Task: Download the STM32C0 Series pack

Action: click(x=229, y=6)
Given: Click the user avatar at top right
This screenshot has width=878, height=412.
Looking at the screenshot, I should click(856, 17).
******************************
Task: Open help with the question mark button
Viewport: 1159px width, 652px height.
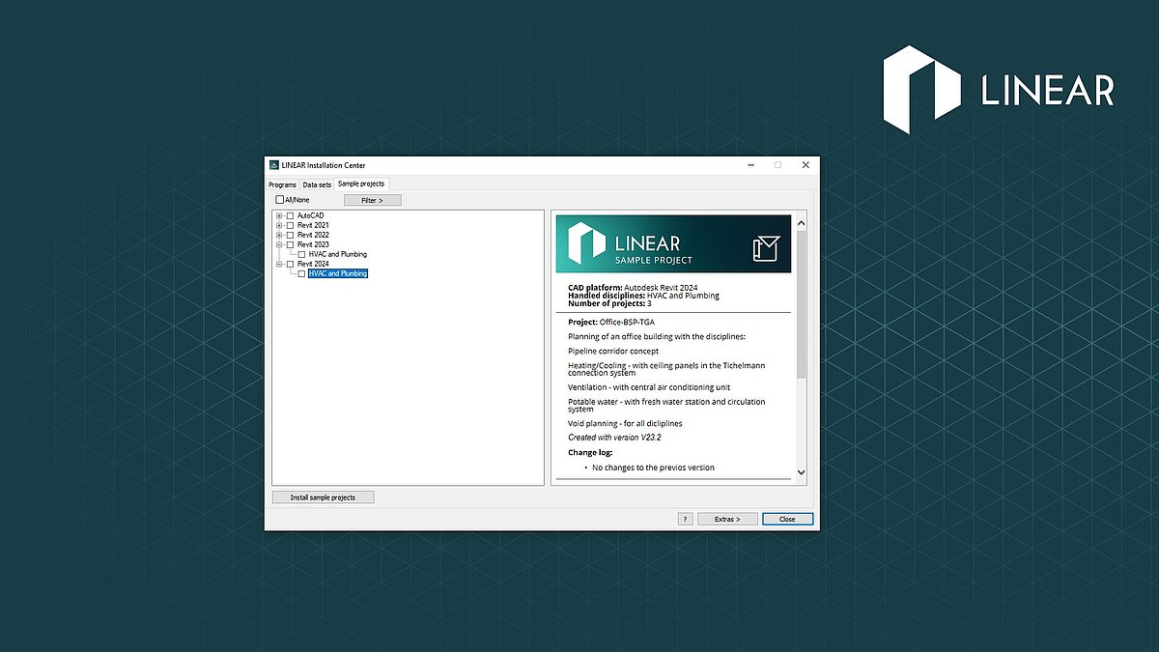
******************************
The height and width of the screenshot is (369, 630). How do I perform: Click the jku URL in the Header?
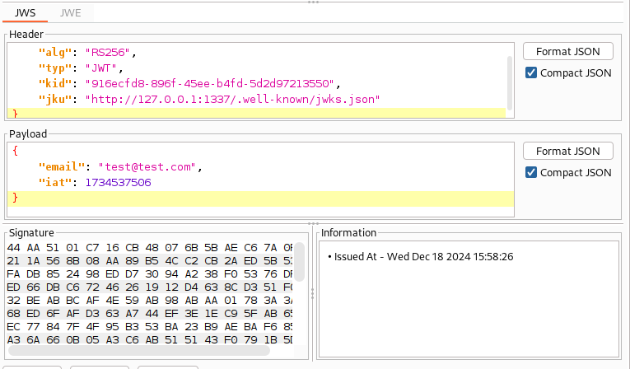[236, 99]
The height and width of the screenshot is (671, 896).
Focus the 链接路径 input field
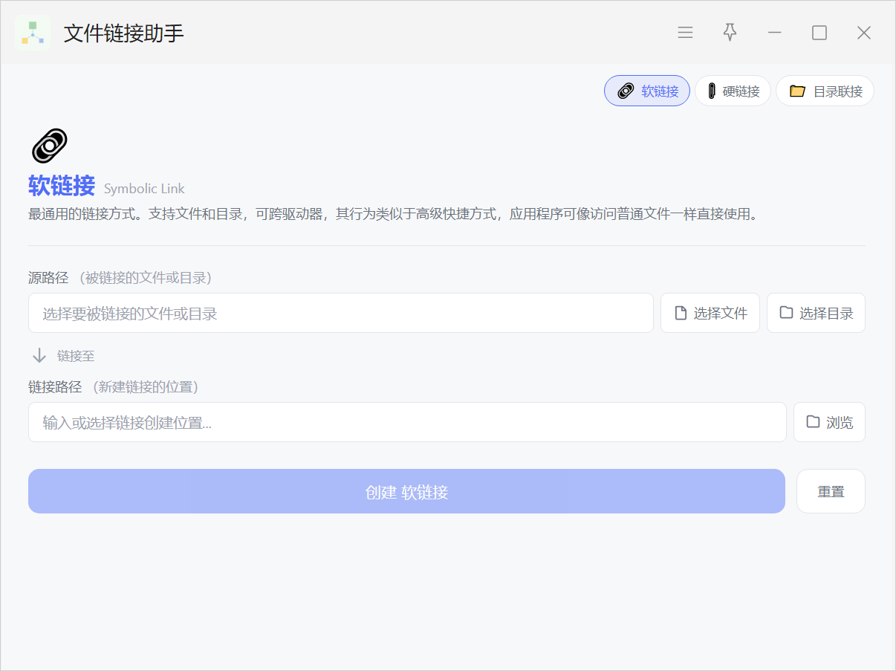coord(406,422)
******************************
◆ What you will do: Output should match, line for line, the stretch of the material above from the line holding "Task: Open help with the question mark button" through the line holding "Viewport: 1159px width, 652px height.".

◆ Expected answer:
Task: Open help with the question mark button
Viewport: 1159px width, 652px height.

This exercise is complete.